Example 2: The Problem The Data – Polio 2: IM3C = 08/08/2003 – DPT2: IM4B = 08/08/2004 The Error Message U 2705 M Date of Polio 2 vaccination (08/08/2003) and date of DPT2 vaccination (08/08/2004) different The Inconsistency – polio and DPT shots are often given on the same date

Example 2: Other Information Vaccination dates – Polio 1: IM3B = 16/06/2003 – Polio 2: IM3C = 08/08/2003 – Polio 3: IM3D = 13/09/2003 – DPT1: IM4A = 16/06/2003 – DPT2: IM4B = 08/08/2004 – DPT3: IM4C = 13/09/2003

Example 2: Resolving the Inconsistency Steps 1. Check for data entry errors 2. See if recording mistake was made on questionnaire 3. If no obvious recording mistake, leave data unchanged.

Example 3: Basic Information The Data – ED3A = 2 { secondary } – ED3B = 11 The Error Message – U 0090 E ED1=02: Level (ED3A=2) and grade (ED3B=11) of education inconsistent The Inconsistency – ED3B records grade at the current level, and for this country (UK), the highest secondary grade is 7.

Example 3: Other Information Other Variables – Current schooling: ED6 = notappl – Schooling last year: ED8 = notappl – Highest level (womans questionnaire): WM11 = 2 WM12 = 11

Example 3: Resolving the Inconsistency Steps 1. Check for data entry errors 2. Check for interviewer errors a. Does ED3B include grades passed at lower levels? 3. If available, check values of WM11 and WM12 4. If you cant resolve inconsistency, set ED3B = 97 (inconsistent).
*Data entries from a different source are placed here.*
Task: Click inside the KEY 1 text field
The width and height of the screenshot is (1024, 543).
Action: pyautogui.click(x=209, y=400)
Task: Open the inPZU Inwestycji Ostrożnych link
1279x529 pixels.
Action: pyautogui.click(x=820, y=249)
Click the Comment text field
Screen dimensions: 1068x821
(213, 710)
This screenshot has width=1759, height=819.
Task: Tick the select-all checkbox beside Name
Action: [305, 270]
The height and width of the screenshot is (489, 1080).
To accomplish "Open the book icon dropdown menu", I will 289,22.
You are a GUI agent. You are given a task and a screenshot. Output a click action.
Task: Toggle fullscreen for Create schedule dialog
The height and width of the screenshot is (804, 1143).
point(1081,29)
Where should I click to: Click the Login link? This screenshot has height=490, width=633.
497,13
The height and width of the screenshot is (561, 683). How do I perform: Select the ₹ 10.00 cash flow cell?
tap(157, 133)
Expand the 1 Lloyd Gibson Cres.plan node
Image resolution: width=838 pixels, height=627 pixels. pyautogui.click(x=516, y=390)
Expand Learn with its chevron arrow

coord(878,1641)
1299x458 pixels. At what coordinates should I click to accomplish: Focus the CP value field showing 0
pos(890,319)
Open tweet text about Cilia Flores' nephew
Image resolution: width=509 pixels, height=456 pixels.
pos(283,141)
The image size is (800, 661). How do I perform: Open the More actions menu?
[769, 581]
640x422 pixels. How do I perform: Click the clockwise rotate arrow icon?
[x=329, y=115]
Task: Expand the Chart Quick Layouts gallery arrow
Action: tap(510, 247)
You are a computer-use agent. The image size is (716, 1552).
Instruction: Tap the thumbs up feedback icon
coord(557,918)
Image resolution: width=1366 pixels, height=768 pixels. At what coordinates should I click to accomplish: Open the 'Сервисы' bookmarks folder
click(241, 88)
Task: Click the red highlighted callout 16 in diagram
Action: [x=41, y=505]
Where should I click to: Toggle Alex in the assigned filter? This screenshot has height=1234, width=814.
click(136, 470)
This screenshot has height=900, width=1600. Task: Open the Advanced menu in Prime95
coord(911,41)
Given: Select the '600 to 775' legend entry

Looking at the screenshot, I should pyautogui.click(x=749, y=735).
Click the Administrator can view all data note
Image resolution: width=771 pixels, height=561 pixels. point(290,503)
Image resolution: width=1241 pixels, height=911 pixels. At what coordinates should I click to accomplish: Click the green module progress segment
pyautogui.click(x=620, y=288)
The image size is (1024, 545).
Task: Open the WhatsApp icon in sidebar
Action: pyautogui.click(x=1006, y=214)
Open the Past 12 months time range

Example 4: The Problem The Data – IM3B = 25/11/2003 – IM3D = 08/01/2003 The Error Message U 2704 E Date of Polio 1 vaccination (25/11/2003) after date of Polio 3 vaccination (08/01/2003) The Inconsistency – polio 3 vaccination given after polio 1 vaccination

Example 4: Other Information Vaccination dates – Polio 1: IM3B = 25/11/2003 – Polio 2: IM3C = 03/03/2004 – Polio 3: IM3D = 05/01/2003 – DPT1: IM4A = 25/11/2003 – DPT2: IM4B = 05/02/2004 – DPT3: IM4C = notappl/notappl/notappl

Example 4: Resolving the Inconsistency Steps 1. Check for data entry errors 2. See if recording mistake was made on questionnaire 3. If no obvious recording mistake, set day, month and year of most inconsistent date to 97, 97 and 9997 respectively

Adding an Edit Add logic to the data entry application Add message text to the message file Add message to the editing guidelines

Defining the Editing Specifications Carefully review the questionnaire Define the edits – What is the possible inconsistency? – How should the inconsistency be handled during data entry? – How should the inconsistency be handled during secondary editing?

Editing Guidelines For each inconsistency: – explain its nature if error message doesnt make it clear – explain how to handle the inconsistency during data entry (if applicable) – explain how to handle the inconsistency during secondary editing (if applicable) – in resolution explanations, list all related variables that should be examined

Modifying the Editing Guidelines Add editing guidelines for your country specific questions added to the MICS questionnaire Modify the standard guidelines only after careful consideration by subject specialists Document any changes to the standard guidelines Ensure that all processing staff use the manual and apply it consistently

REMEMBER AND REMIND YOUR FIELD STAFF: The best place to correct data is in the field where the respondent is available to resolve inconsistencies. Once the questionnaires reach the office, the best you can do is to consistently apply fully and carefully specified editing guidelines.